Background: Fetal heart rate (FHR) monitoring during intrapartum care is important; however, the use of Doppler during coronavirus disease (COVID-19) pandemic needs to be investigated especially in light of the enhanced infection prevention (IP) required during labor and childbirth. The present study was carried out to evaluate the experience of using a handheld Doppler having both continuous and intermittent monitoring features in seven health facilities across three states. Materials and Methods:Program data including case load, frequency of monitoring, and fetal outcome was obtained from January to March 2020 were compared with data during the lockdown period from April to June 2020. A semi-structured questionnaire was used for a telephonic qualitative interview of eight service providers from the seven facilities to supplement the quantitative data.
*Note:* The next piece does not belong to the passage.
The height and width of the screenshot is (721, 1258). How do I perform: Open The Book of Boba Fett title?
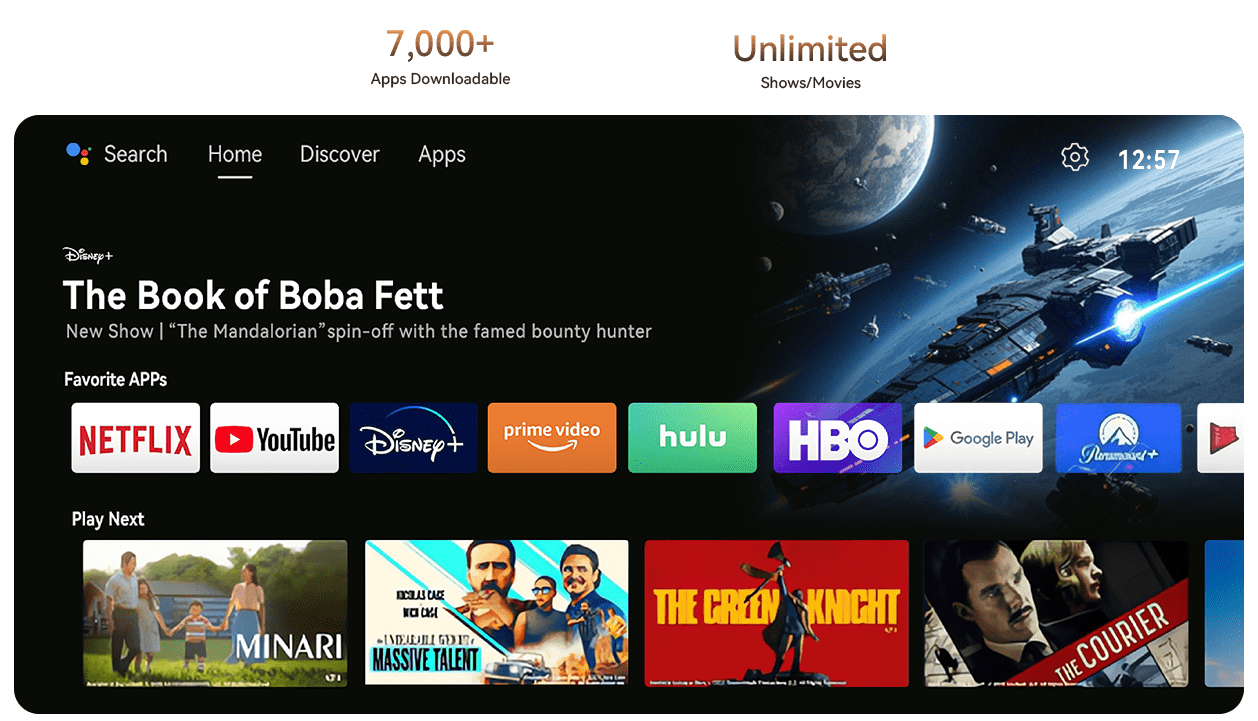coord(253,296)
Transcripts were analyzed using ATLAS.ti to find out how the Doppler was being used. Results: There was decrease in the case load during lockdown; however, there was no decrease in the frequency of monitoring. There was no difference on rate of abnormal FHR detected, stillbirths, and asphyxia. IP protocol was followed in all facilities. The handheld Doppler was used by four facilities to continuously monitor pregnant women. While, study participants reported that strapping the belt for continuous monitoring reduced exposure to suspected COVID cases, two participants believed that strapping could be a risk factor for transmission. Conclusion: Usage of the Doppler for FHR detection can be used for monitoring progress during labor using IP protocol.